When we last left our intrepid time-traveling engineer, Conrad Schwartz (now Conrad Stargard, in order to avoid suspicions of being German), he had made the best of his accidental transportation to 13th century Poland, just before the Mongol invasion: he had killed bandits, rescued (and ravished) young maidens, and started some light industry despite the dark age mentality and general backwardness of the era.
The High-Tech Knight1 introduces a new narrator into the mix, namely Sir Vladimir, a knight of the old school who becomes attached to Conrad both by personality and by oath to the Duke, who assigns Vladimir to protect—and keep an eye on—Conrad when the latter is given his own land. Conrad intends to use his new, as-yet-unbuilt city named Three Walls, as a basis for heavy industry, including mining, coke ovens, smelting, and smithing. It just so happens that early on in the book, Conrad, attended by Sir Vladimir, happens upon a caravan of Crossmen leading a contingent of enslaved Pruthenian children. Conrad already hates the Crossmen2, in part because one almost killed him on his first day in the 13th century; in part because they’re brutal German scoundrels. Conrad, being of modern sensibilities, also can’t abide by the idea of slaves—especially children intended for Saracen owners. A battle ensues, and though victories, Conrad is surprised to ultimately learn that he faces the potential for legal ramifications for his actions.

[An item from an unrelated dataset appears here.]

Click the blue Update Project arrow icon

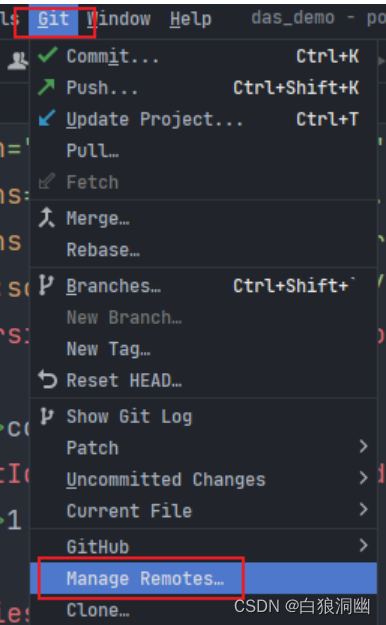tap(47, 119)
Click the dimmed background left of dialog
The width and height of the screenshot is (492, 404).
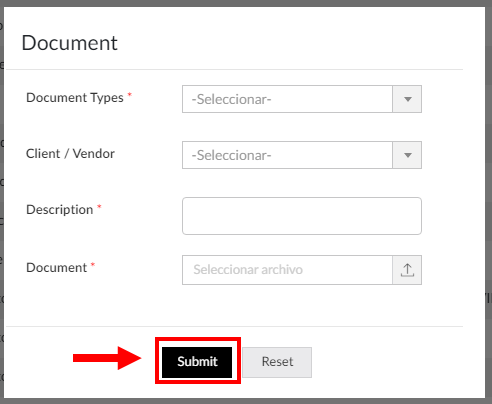(x=2, y=200)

Though his friends, including the Duke (at that point, the highest-ranking nobleman in Western Poland), all side with him, the matter is destined to be resolved in a trial by combat at Christmas of 1232.
As Conrad progressively modernizes Poland, Frankowski was obviously given the problem of how to provide the necessary allotment of action and swordplay in each book. Though Conrad got a toehold in that brutal century by killing highwaymen and other criminals, he naturally abhors battle (at least at first), and the civilizing influence of modern technology and engineering means less fighting. In The High-Tech Knight, such battle takes center stage. Even though the attack on the caravan and the trial by combat represent relatively little of the book, their influence overshadows most of it: Conrad must train for battle against the Crossmen’s champion; meanwhile, one can watch the conflict between the projects which he wants to get done, and the projects which his friends want him to start before he is inevitably (they think) killed at Christmas.

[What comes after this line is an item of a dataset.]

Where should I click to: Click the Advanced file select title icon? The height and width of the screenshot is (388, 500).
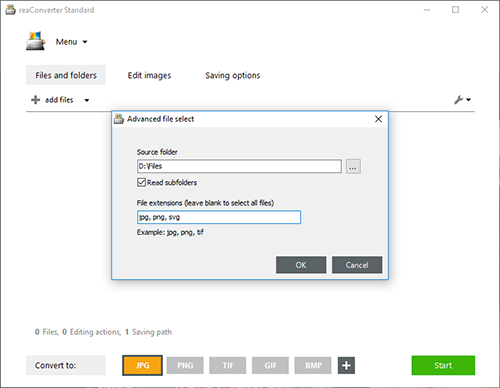(x=119, y=119)
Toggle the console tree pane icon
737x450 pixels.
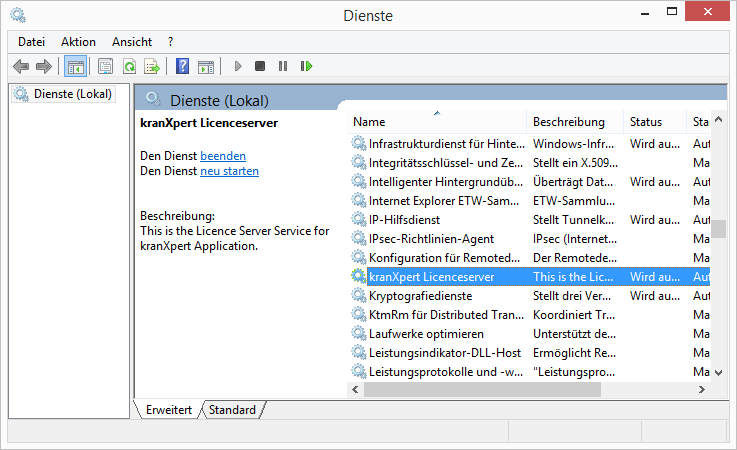tap(74, 66)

It should come as no surprise, considering that there are additional books in the series, that Conrad does not die in his trial by combat. By virtue of his ever-watchful Uncle Tom, some high technology, a very smart “neohorse”, and his own not-inconsiderable skill with a sword, and armor 200 years ahead of its time, Conrad manages to pull through, but the details are yours to find out.

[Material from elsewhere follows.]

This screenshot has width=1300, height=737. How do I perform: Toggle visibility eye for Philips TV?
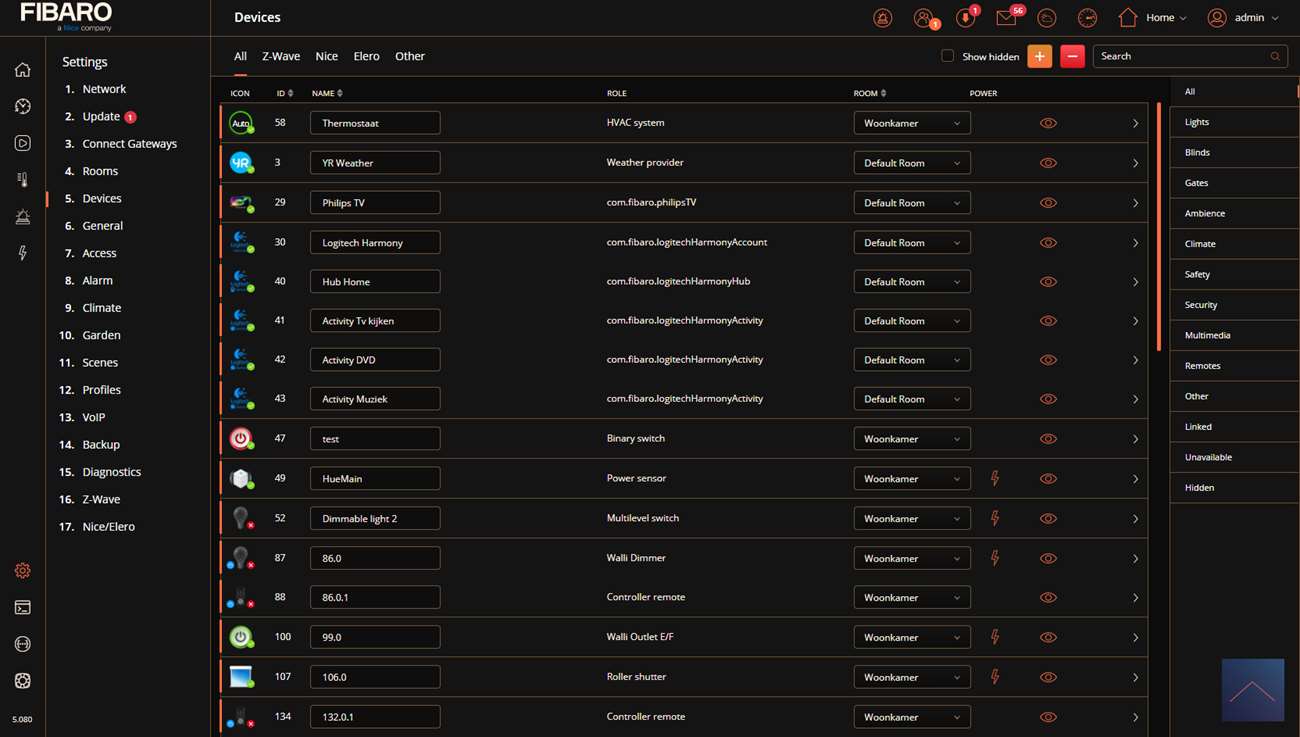1047,203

In many ways, The High-Tech Knight is the most engineering-heavy of the series: Conrad’s new city of Three Walls represents his first concerted effort at engineering a new, modern(ish) city literally from the ground up, and his attempts at heavy industry and chemical engineering. I’m not well-versed enough to know how accurate Frankowski’s descriptions of coke ovens and mortar-making are, though given his history as a successful engineer, I’m likely to believe them accurate enough. They certainly are interesting, and though they might not be engaging to some as swordfights and sex scenes, they represent to me the best part about this series, and what sets it apart from other time travel stories: by comparison, the brandy still in L. Sprague deCamp’s Lest Darkness Fall looks like child’s play. The taking shape of a modern Poland in the middle of the dark ages is downright exciting to engineering-inclined sci-fi nerds.